• _The input_
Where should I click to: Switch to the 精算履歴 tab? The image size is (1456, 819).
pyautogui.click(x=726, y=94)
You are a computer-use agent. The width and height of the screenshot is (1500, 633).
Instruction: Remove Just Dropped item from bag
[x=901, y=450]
* * *
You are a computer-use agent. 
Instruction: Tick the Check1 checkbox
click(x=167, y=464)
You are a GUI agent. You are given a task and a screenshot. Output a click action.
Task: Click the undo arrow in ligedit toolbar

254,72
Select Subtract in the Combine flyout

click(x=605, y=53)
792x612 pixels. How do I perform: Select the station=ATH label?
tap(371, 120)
--
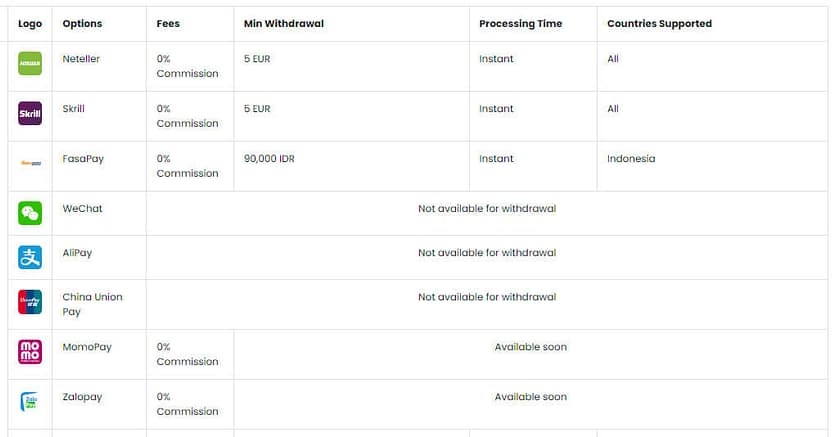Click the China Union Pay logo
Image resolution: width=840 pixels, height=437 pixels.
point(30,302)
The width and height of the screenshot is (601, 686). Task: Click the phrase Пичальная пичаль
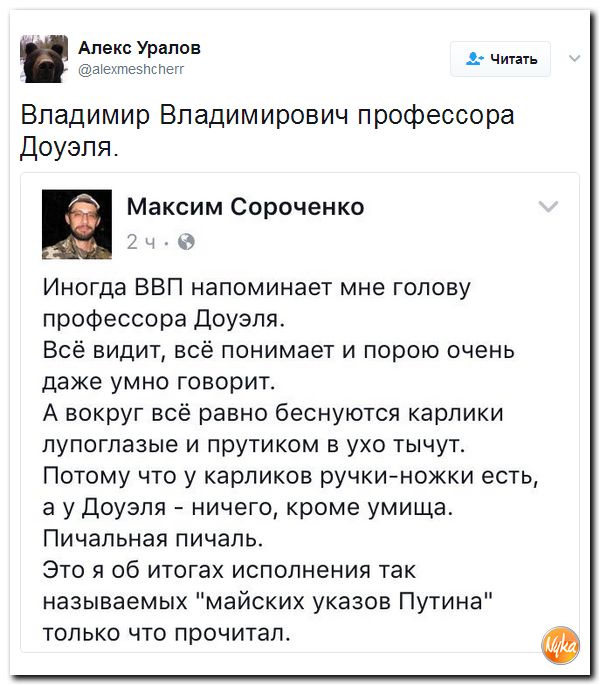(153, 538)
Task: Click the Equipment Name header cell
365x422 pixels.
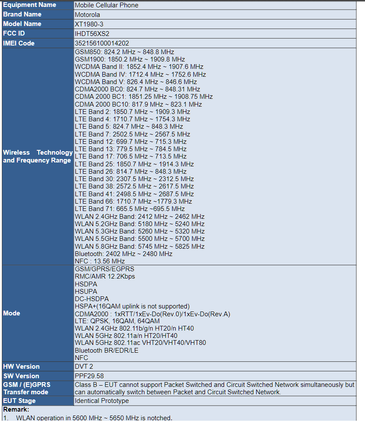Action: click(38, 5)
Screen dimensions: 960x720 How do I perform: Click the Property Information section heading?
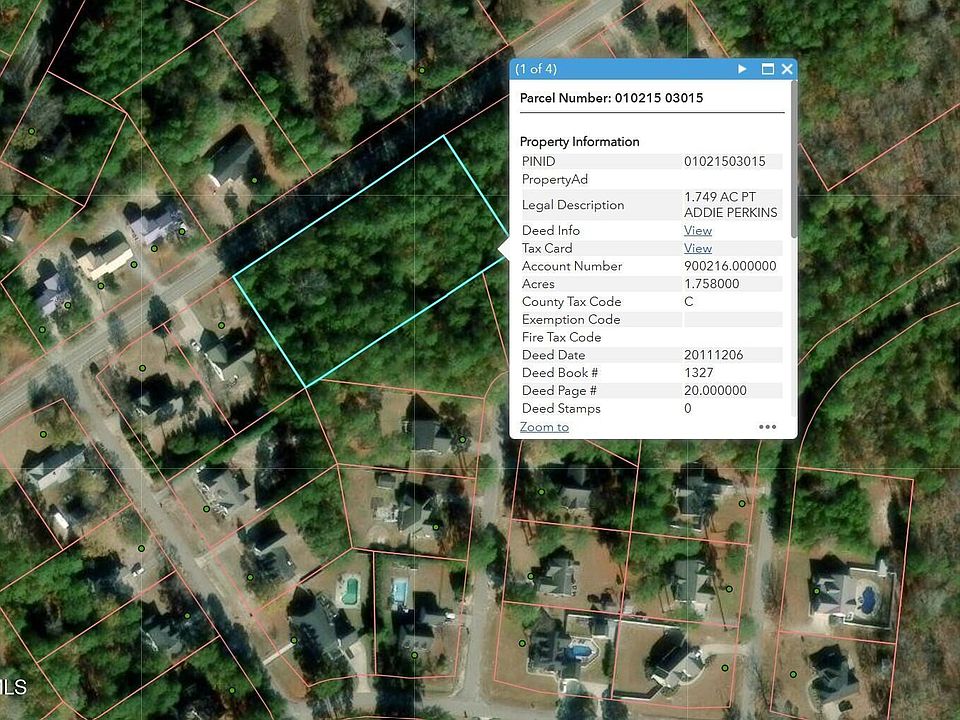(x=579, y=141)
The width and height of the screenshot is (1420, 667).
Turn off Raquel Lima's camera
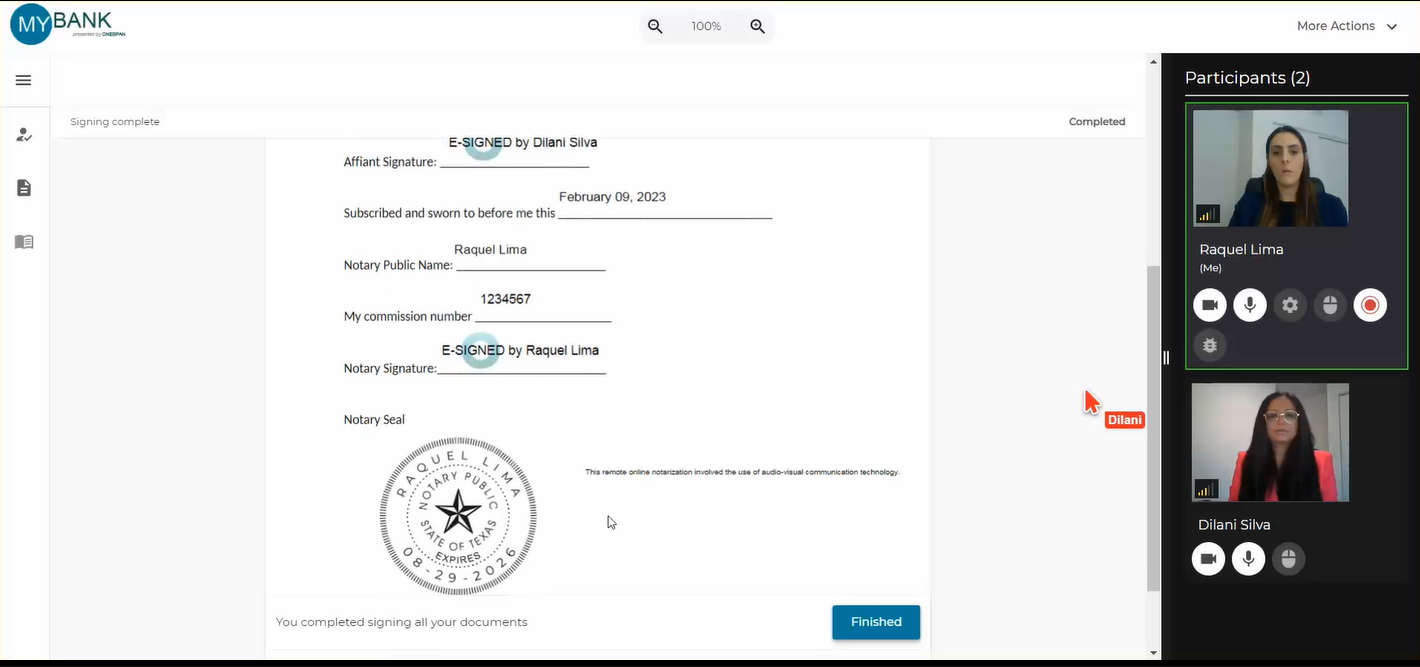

• _Problem to solve_
Where a line of the records above holds the word "agent", count it; give the total as a single number and nothing else.

• _Result of the exercise_
3